I don't think I've seen RH 3, although to be honest, they all kinda run together in my mind -- can't tell which is which, mostly due to partial screenings of frequent TV broadcasts. To me they are the very definition of solid, disposable entertainment. But assuming RH 3 is as horrible has you implie, does one bad film truly make Ratner an "ultimate hack?"
No matter, I would have sworn the "hack" moniker predated RH3 (which is less than a year old.)
Ratner is the epitome of a mediocre director to me. I don't have a problem with him until he's given material that deserves someone far more talented.
To me "Red Dragon" was the crowning example of how little he brings to a project. He had excellent source material and absolutely top of the line cast and crew and the film was still utterly boring.
He's not a bad director like Uwe Boll or anything but he brings so little to a project that I prefer he stay far away anything with real potential and just concentrate on pleasant banal filler like the Rush Hour series and After the Sunset.
Well, he is a hack, although I probably define that more kindly than most (a guy who does a lot of work-for-hire and doesn't put much of himself into his work). Rush Hour 3 was legitimately awful, and I suppose he deserves a certain amount of the blame for not getting Chris Tucker or Jackie Chan to give a damn (but who has been able to get that from Chan lately?), but it's not completely on him.
If this is the case, then I believe it will fail. Murphy can be very good if reined in- when he's allowed to run wild, it loses comedic value very quickly.
Then we'll get another Beverly Hills Cop III if we have a reined-in Eddie Murphy. Watch the original again where the excitement comes from what he's going to do next (and you can tell he was making half of it up as it went along).
..and "part 3" was SO bad, that it´s not hard to imagine that what will happen to "part 4"..
Brett Ratner is at least close to "hack" in my book also. "X-Men: The Last Stand" was like a different movie (=very mediocre) after Ratner stepped in and I don´t want to even start with "Rush Hour"-movies..
Now that my curiosity about Ratner has been picked, I googled around the combination of his name and "hack." A pattern quickly started to emerge in the stuff I read. This link contains the perfect illustration of what I've been reading, whether expressed as openly, or just lurking between the lines:
I don't know if that's actually the case.

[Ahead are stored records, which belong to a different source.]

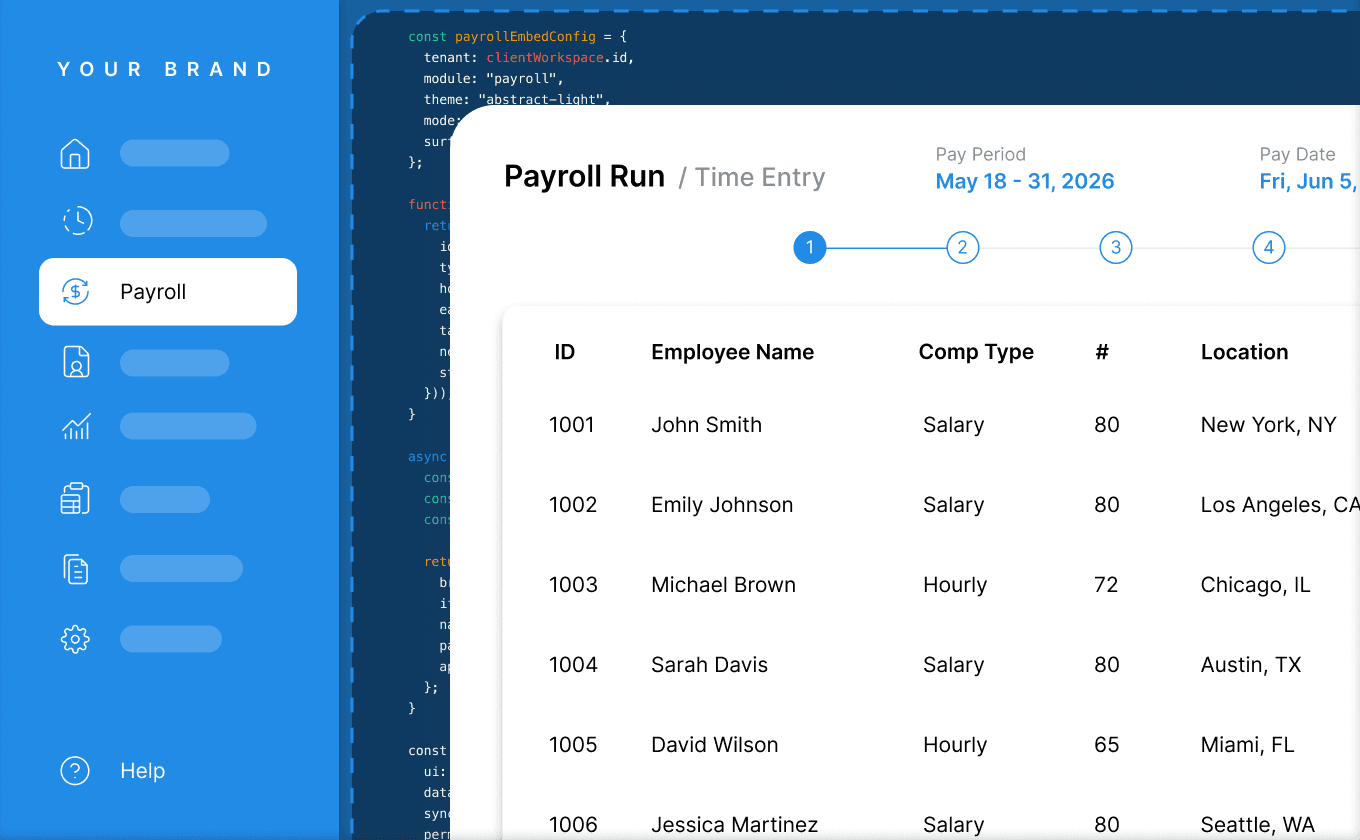Open the documents icon below the bank icon

click(x=75, y=568)
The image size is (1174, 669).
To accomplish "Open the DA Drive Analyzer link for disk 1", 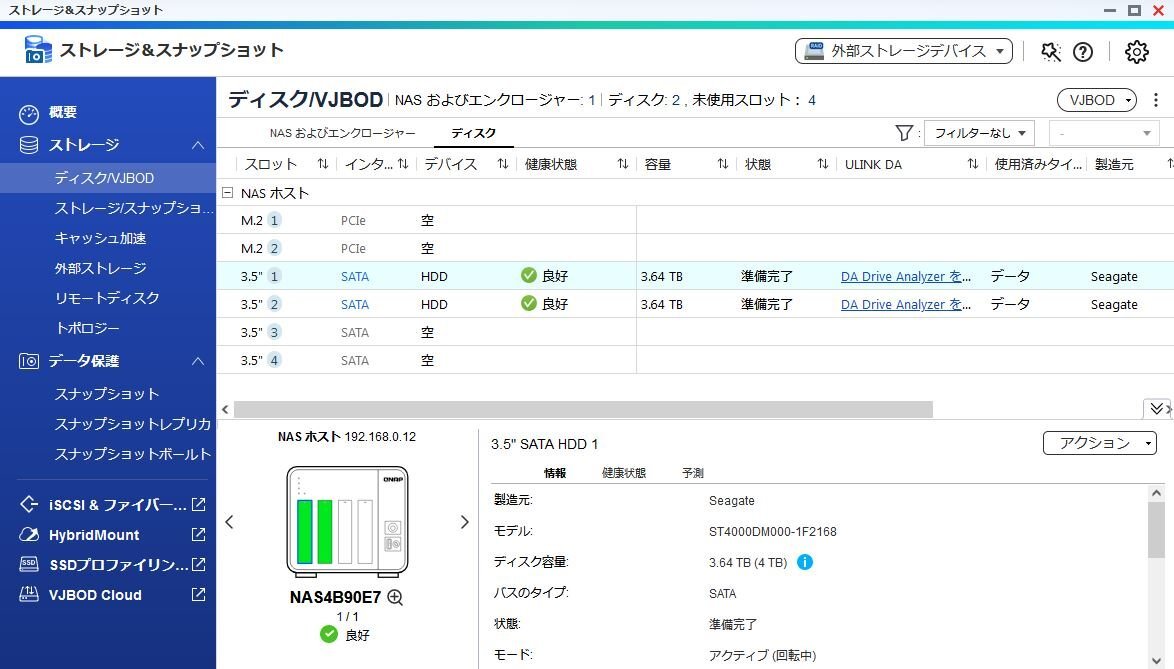I will (905, 276).
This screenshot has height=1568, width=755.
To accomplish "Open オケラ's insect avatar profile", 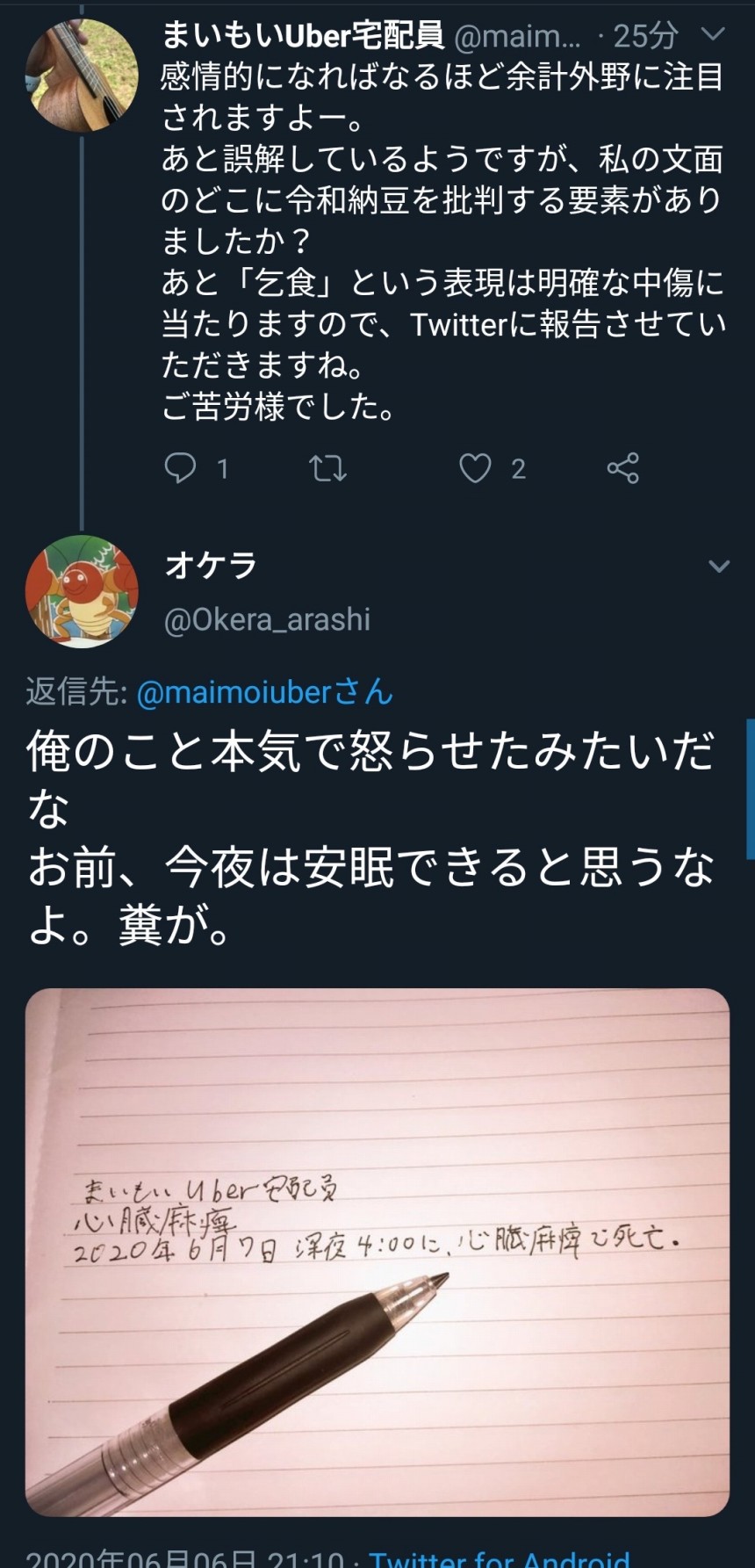I will [x=82, y=591].
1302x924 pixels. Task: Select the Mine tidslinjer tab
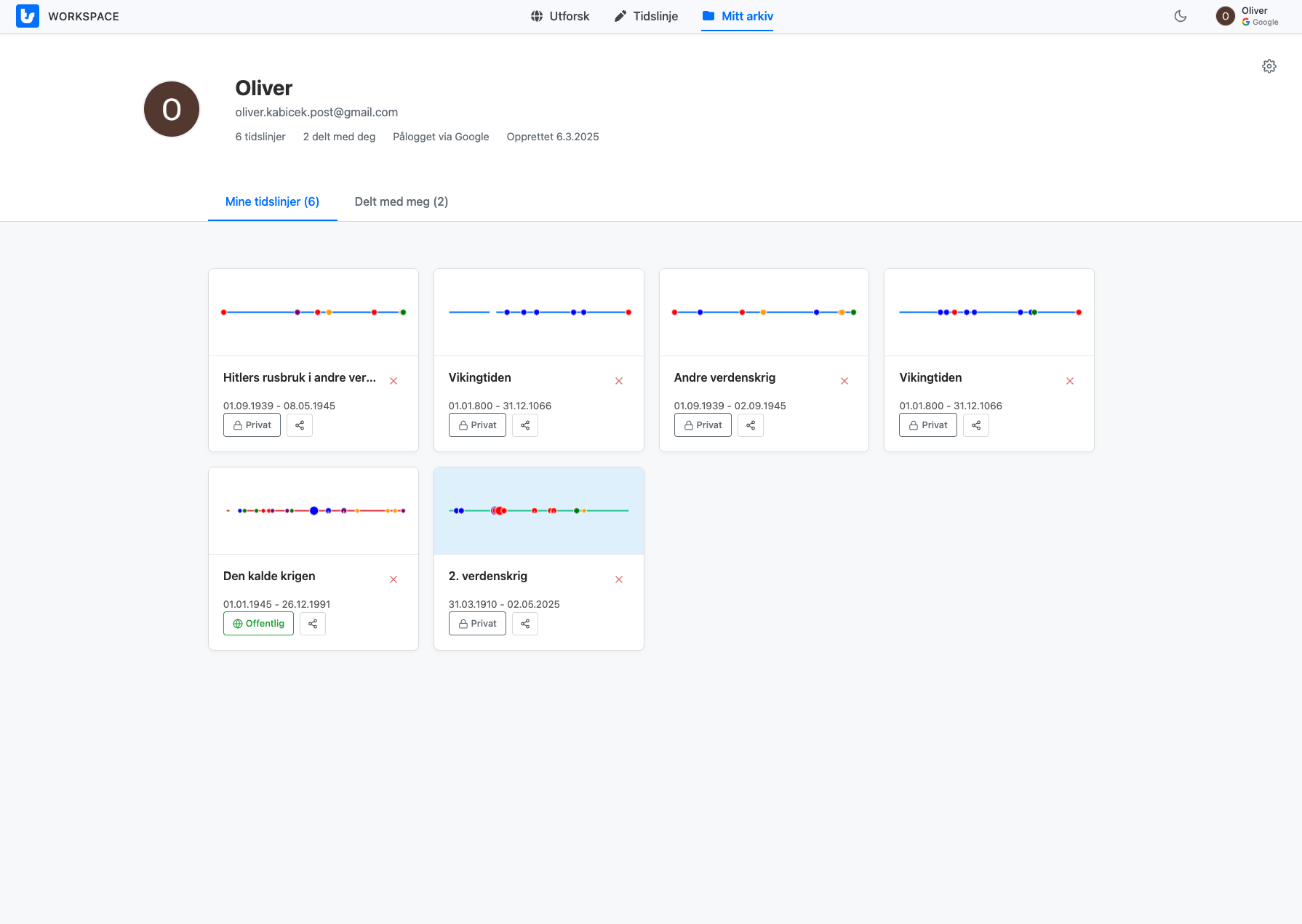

Jim Carrey, for instance, is another guy people talk about like that because he looks like a guy who is just going crazy on the set, but he actually obsesses over every little detail and comes in with a very specific plan.
Eddie Murphy comes from stand-up, and while there's a certain spontaneity to that, in reading and responding to the audience, those guys hone and test their material a lot before getting on the big stage.
Eh, I think there's more to it than that. While X-Men 3 is really the only property he's actually done that's important to the "geek/web" community (Red Dragon is arguable), I seem to recall that he's been attached to a lot of other "geek" properties at different times so there is a tendency for the web to go to red alert anytime it's announced that Rattner is attached to an X-Men, Wolverine, Superman, etc even if it never materializes most of the time. I don't think anyone really cares when he's making Rush Hour movies.
People were already screaming foul when he signed on for X-Men 3. Looking at his filmography, the outrage could only have been based on Rush Hour 1 & 2, Red Dragon, and perhaps After the Sunset (which no one saw.) That would have been his background as well when his name got attached to Superman Return, among other projects. The web movie community had decided that this guy was to be nowhere near "genre" stuff.
I liked X-Men 3. And I am sure I would have had a lot more fun watching a shallow Ratner-helmed Superman Returns than oddly muted snoozefest we got instead.
As I said, I think he was attached to a lot of projects before that. I, personally, did not like X-Men 3 in the slightest. Superman Returns may be a flawed movie but it was still likely more interesting to me than what I imagine we would have got from Rattner. I assure you that my opinion of Rattner as a hack has nothing to do with how often he gets laid (pretty sure that's not a problem for any Hollywood bigshot) and everything to do with the movies he's made.
FWIW, I saw and sort of enjoyed After the Sunset just as I did with the first two Rush Hour movies. He's probably a good fit for Beverly Hills Cop 4 but I would have zero desire to see him attached to anything that I actually give a crap about.
I agree with all of this. Never the less he managed to make Red Dragon, which is a pretty darn good movie. Yes he had a good script, but a good script doesn't make a good Director, and Ratner made lots of very good choices in that film that have nothing to do with the script.